А насчёт себя, Вы это напрасно. Я гораздо меньше разбираюсь в Вашей области, чем Вы в моей. Но и не в этом дело. Дело в человеческом и живом. <…> И ещё раз: я, именно я ведь искал Вас, надеясь на досуге обсудить некоторые общие (отнюдь не мировые) проблемы. Мировых мы не решим. Они сами себя решают, а вот как нам быть тут, это надо бы …

Жду. С любовью Ваш…

«ДЬЯВОЛ НАЧИНАЕТСЯ ТАМ, ГДЕ КОНЧАЕТСЯ ТВОРЧЕСТВО»

Если б спросили: как чувствует себя душа, попавшая в рай? — я ответил бы: точно так, как в доме отца Александра. Ничего особенного, просто хорошо. Как никогда и нигде. Свободно. Светло. Тепло. Ничего лишнего. Все заряжено чистотой. Высота местонахождения не замечается.

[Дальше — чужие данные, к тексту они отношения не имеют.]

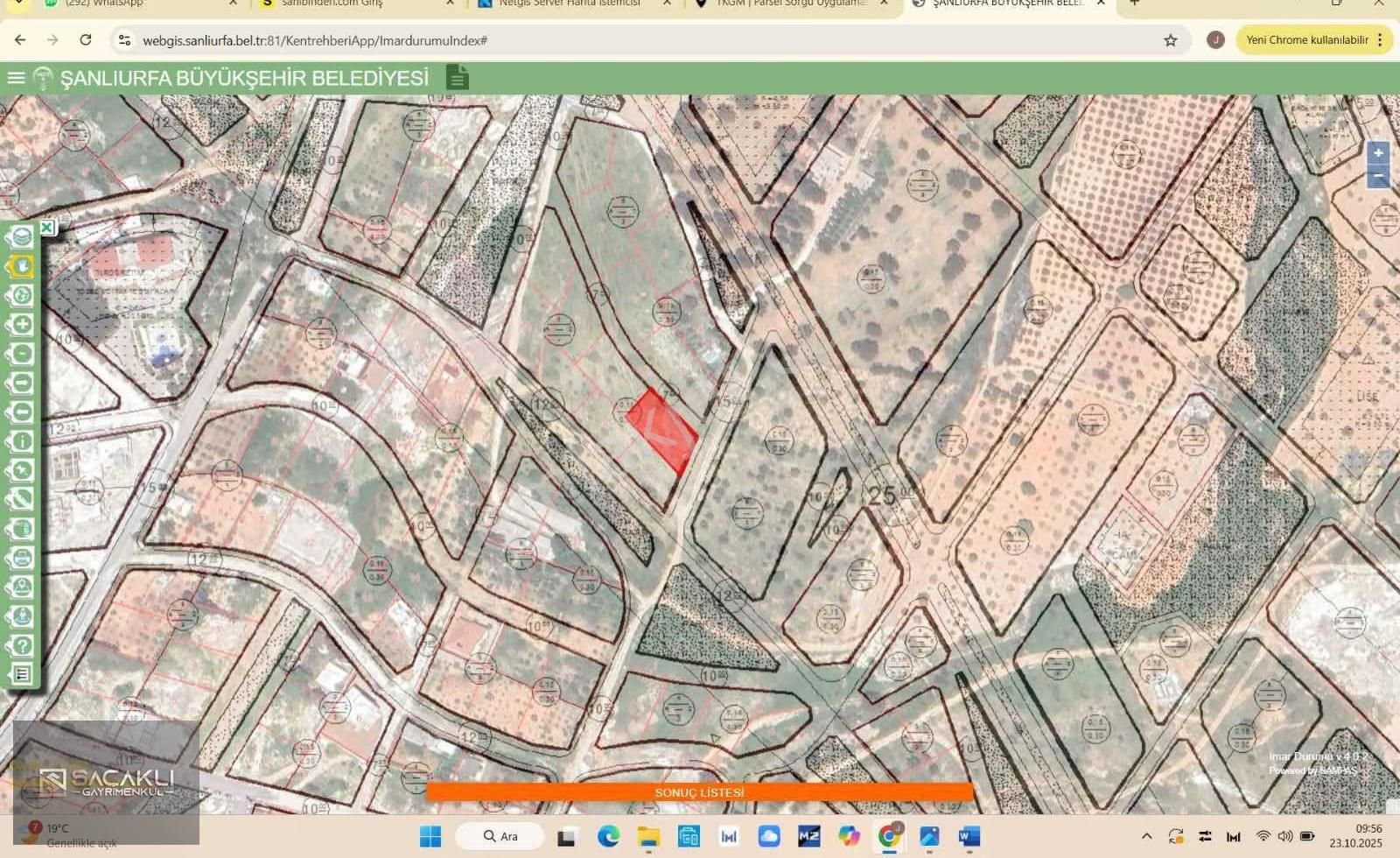
Task: Select the info identify tool
Action: coord(21,441)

Волшебная гармония, надышанная хозяином, исходила из каждого уголка и предмета. Я бывал здесь не раз, а однажды зимой прогостил безвылазно около трёх недель. До того ещё родилось наше «ты», а теперь жил как у брата, воистину, как у Христа за пазухой.

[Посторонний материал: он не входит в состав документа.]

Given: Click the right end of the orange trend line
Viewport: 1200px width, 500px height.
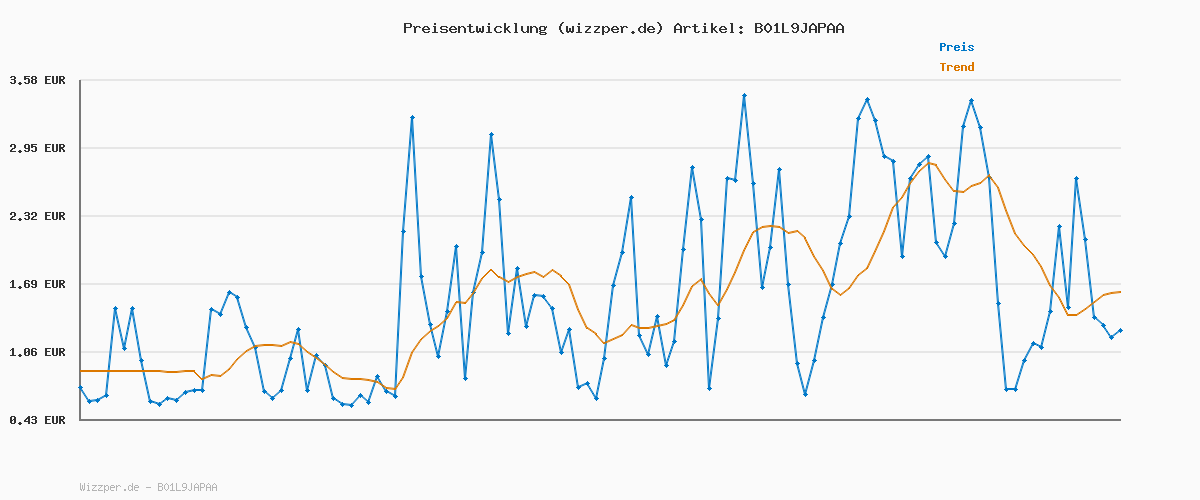Looking at the screenshot, I should 1120,292.
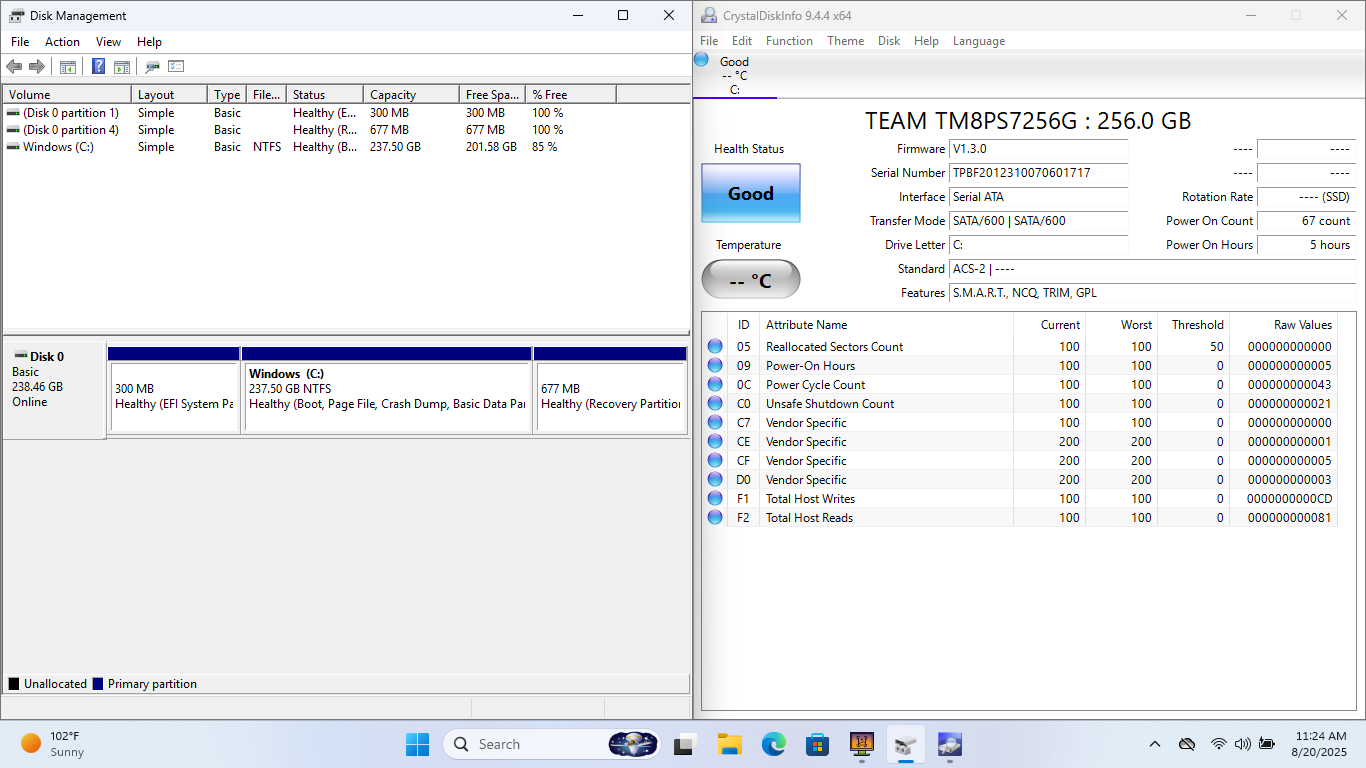Toggle the Show/Hide Action Pane button
Image resolution: width=1366 pixels, height=768 pixels.
point(122,67)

Спал на диванчике в кабинете, там же и работал за его столом по ночам. Иногда отец Александр приходил писать рано утром, «на смену караула», а я укладывался. Стук его пишущей машинки навевал сны–путешествия. Как ему ничто не могло помешать каждый миг делать своё, так и он органически не мог быть помехой естественному, что бы ни делал. Вокруг него все как‑то само собой слагалось в порядок, всё расцветало. Его любили животные, растения, веши и, конечно же, книги. По его словам, они приходили к нему сами, в нужное время, как друзья и родные на день рождения.

Домашние хозяйственные заботы, немалые, принимал играючи. Хлопоча на кухоньке, напевал, подшучивал, вспоминал стихи, иной раз на греческом или иврите. Благословлял трапезу весело.

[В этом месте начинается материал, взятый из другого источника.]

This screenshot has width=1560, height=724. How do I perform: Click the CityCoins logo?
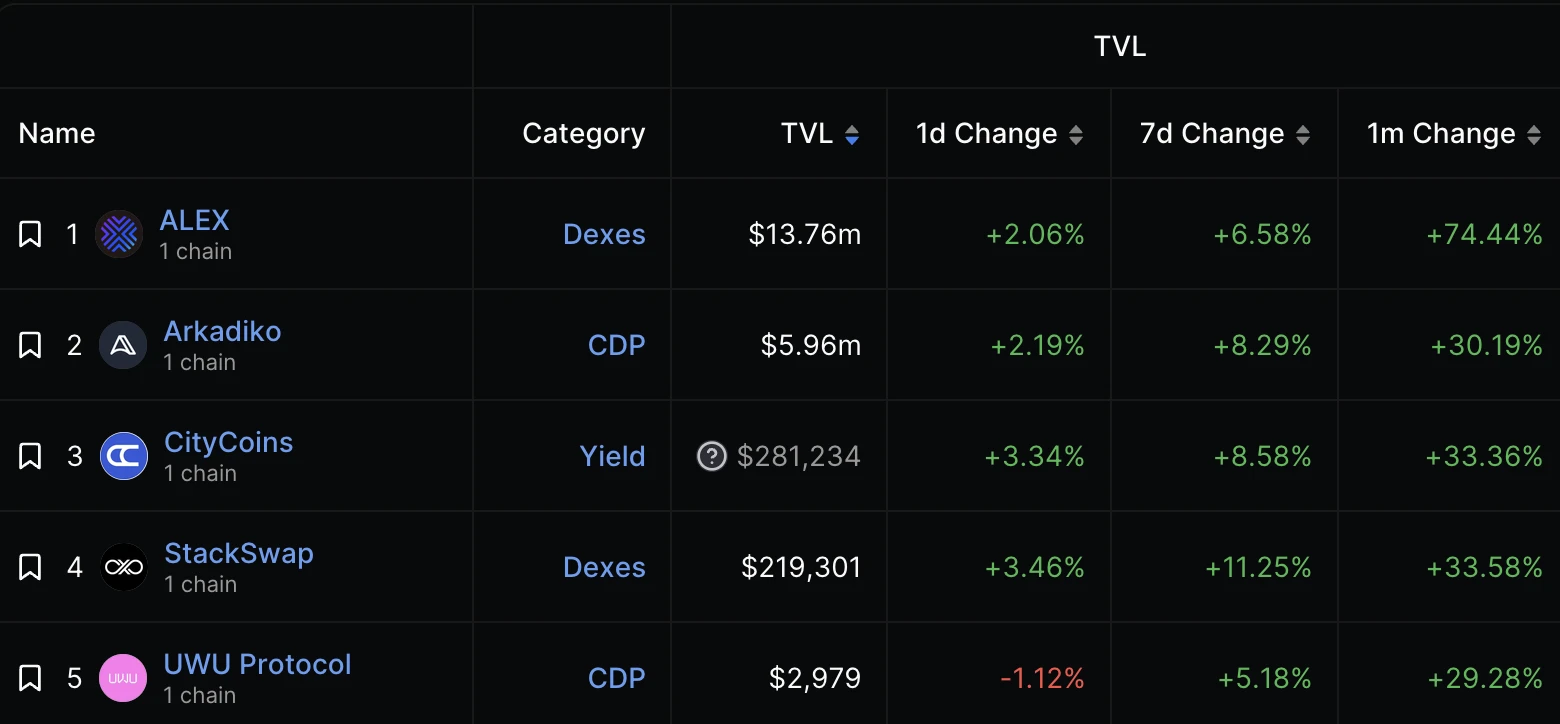point(123,456)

За стаканом вина однажды сказал мне:

— Когда‑то хотел я пуститься в такое исследование: юмор Христа.

— Да?.. Но в церкви…

— Из церкви юмор изгоняет не Он. Абсолют юмора — это Бог. В божественном юморе, в отличие от человеческого, отсутствует пошлость.

— А в сатанинском?

— У сатаны как раз юмора нет. Но и серьёзности тоже. Сатана абсолют пошлости. Дьявол начинается там, где кончается творчество.

— А что помешало… исследованию?

— Всерьёз — пожалуй, не потянул бы. Это Соловьеву только было бы по плечу.